Once you find the line below that contains "Open the Manage gear icon", write it out along with every later line exactly as given, stopping only when the records end. Omit the pictures.

-- DATASET CONTENT follows --

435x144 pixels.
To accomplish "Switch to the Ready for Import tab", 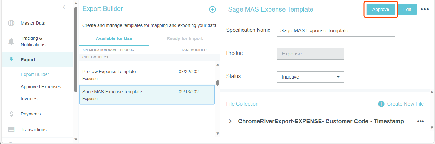I will click(184, 38).
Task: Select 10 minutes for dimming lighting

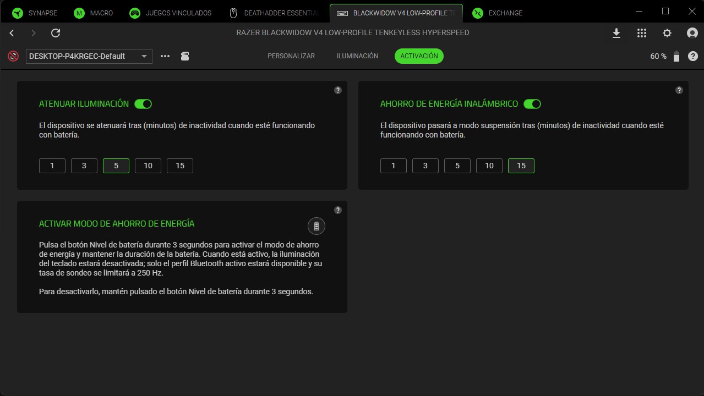Action: (x=148, y=166)
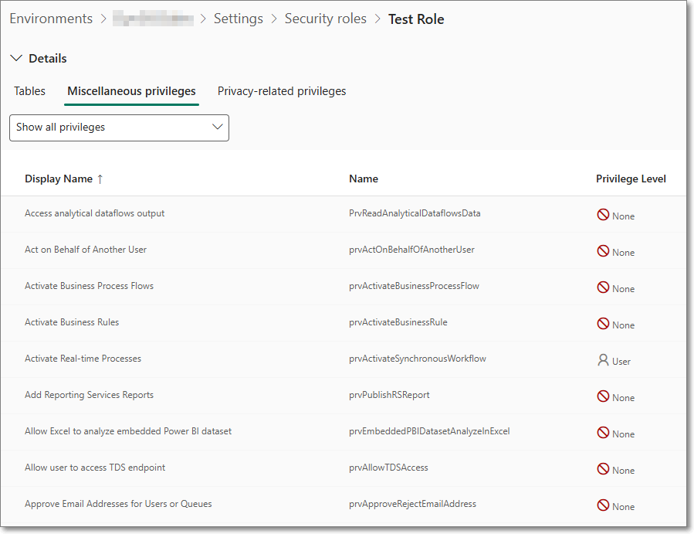The width and height of the screenshot is (694, 534).
Task: Click None icon for Approve Email Addresses row
Action: [603, 505]

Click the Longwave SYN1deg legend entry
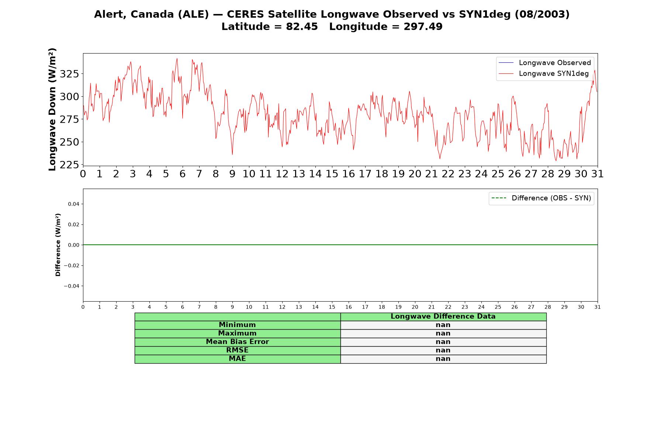(544, 73)
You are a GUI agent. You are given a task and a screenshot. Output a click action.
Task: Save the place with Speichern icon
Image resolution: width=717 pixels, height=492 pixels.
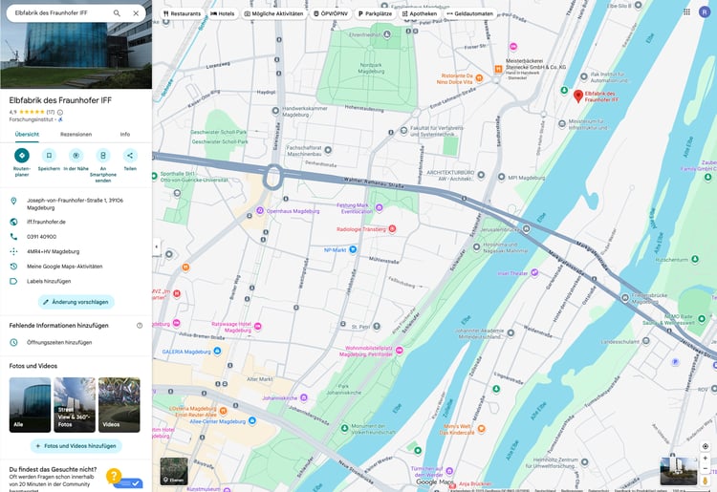point(49,156)
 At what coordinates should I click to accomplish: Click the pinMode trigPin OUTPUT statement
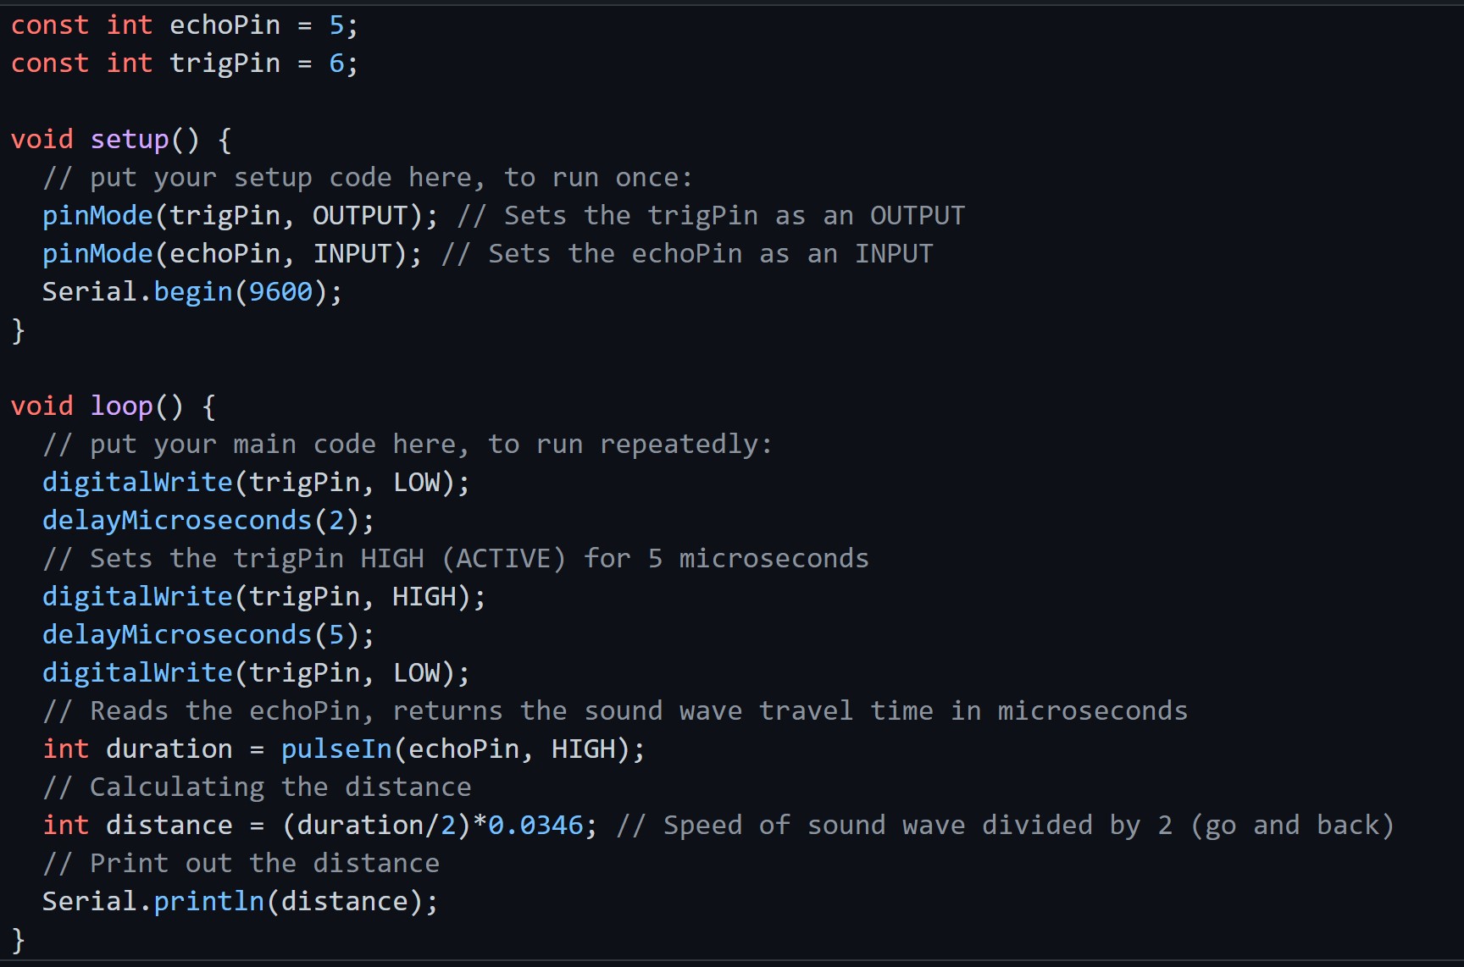point(241,216)
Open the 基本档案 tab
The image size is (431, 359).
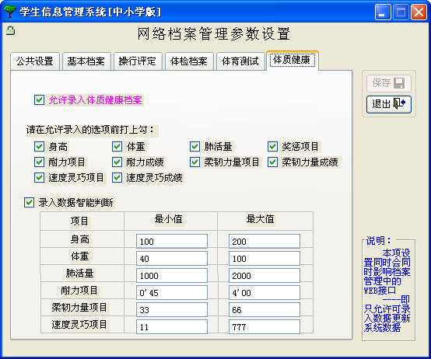pyautogui.click(x=86, y=61)
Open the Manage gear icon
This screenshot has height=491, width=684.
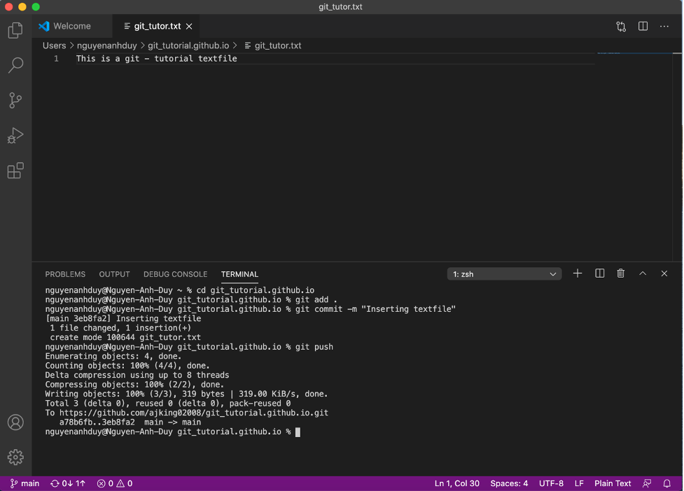coord(15,457)
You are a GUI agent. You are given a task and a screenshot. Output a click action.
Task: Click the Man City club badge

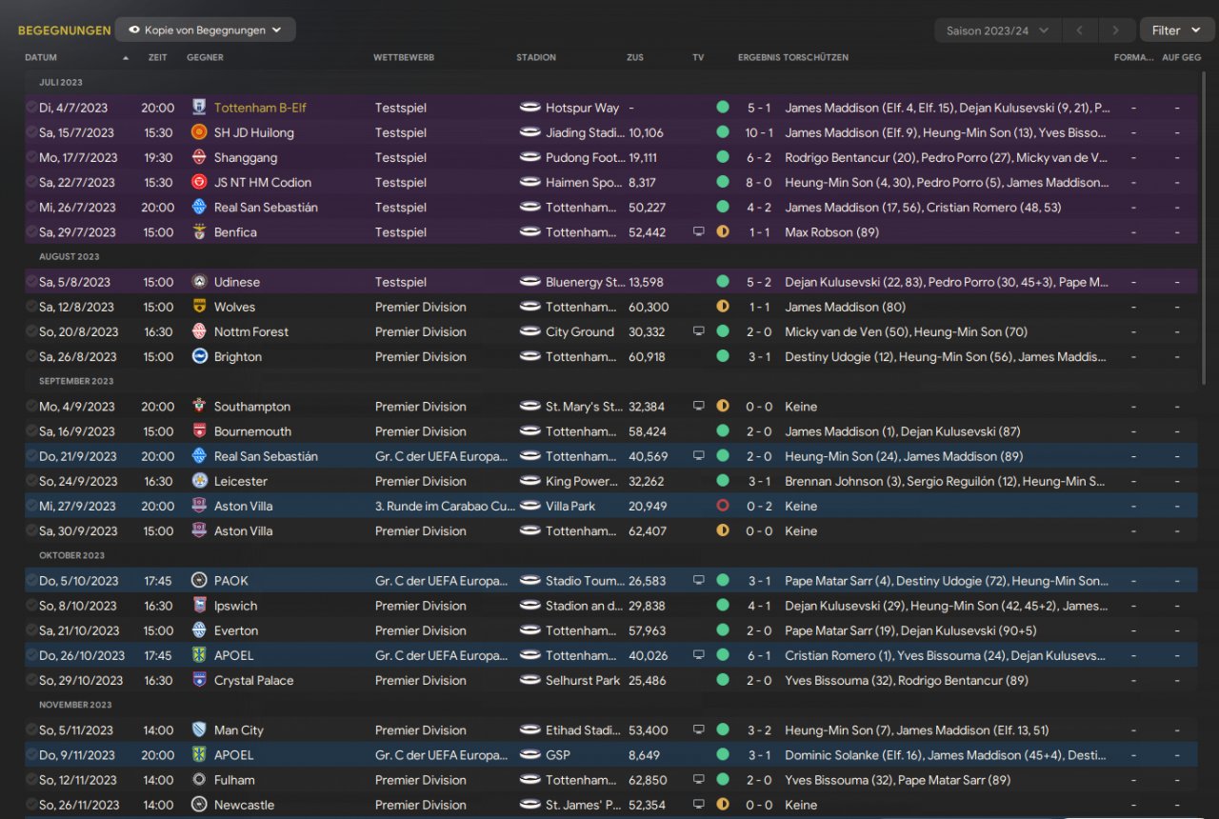pos(199,729)
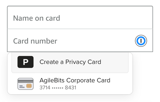Choose the gray card thumbnail next to AgileBits
Viewport: 160px width, 102px height.
tap(26, 84)
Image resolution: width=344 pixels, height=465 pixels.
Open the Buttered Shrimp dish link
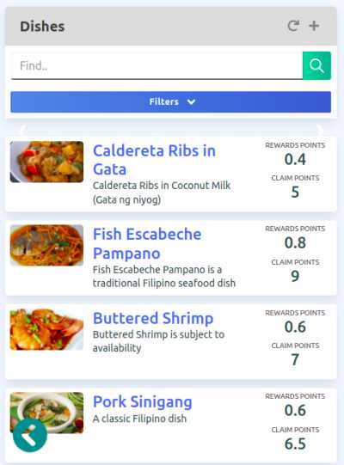[x=153, y=318]
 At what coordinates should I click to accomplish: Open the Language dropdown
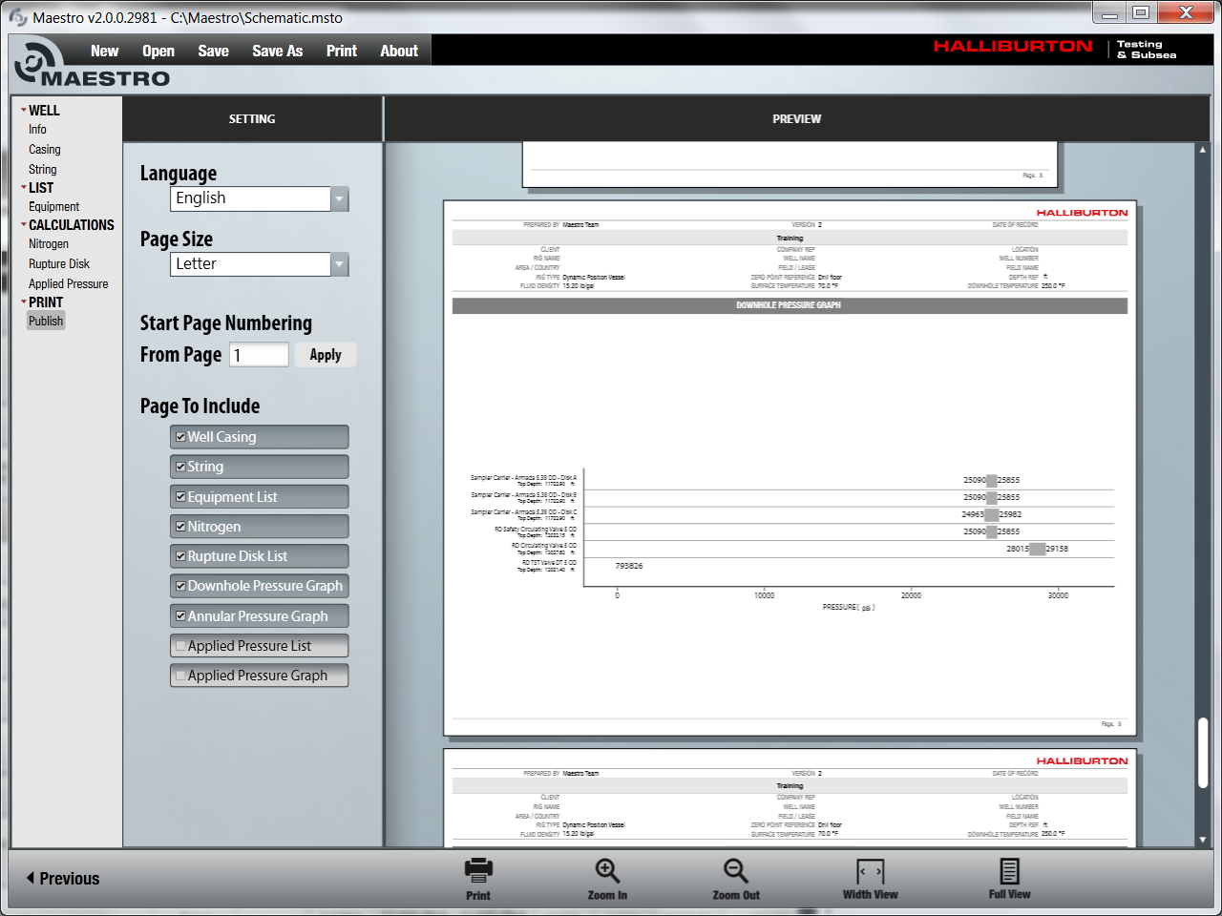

-- DATASET CONTENT concluded --

§ **REPLY**:
Open the Manage gear icon
This screenshot has height=491, width=684.
coord(15,457)
You are a GUI agent. You are given a task and a screenshot. Output a click action.
Task: Click the Man City club badge

pos(199,729)
Choose the gray card thumbnail next to AgileBits
Viewport: 160px width, 102px height.
tap(26, 84)
Image resolution: width=344 pixels, height=465 pixels.
Open the Buttered Shrimp dish link
[x=153, y=318]
 At what coordinates should I click to accomplish: Open the Language dropdown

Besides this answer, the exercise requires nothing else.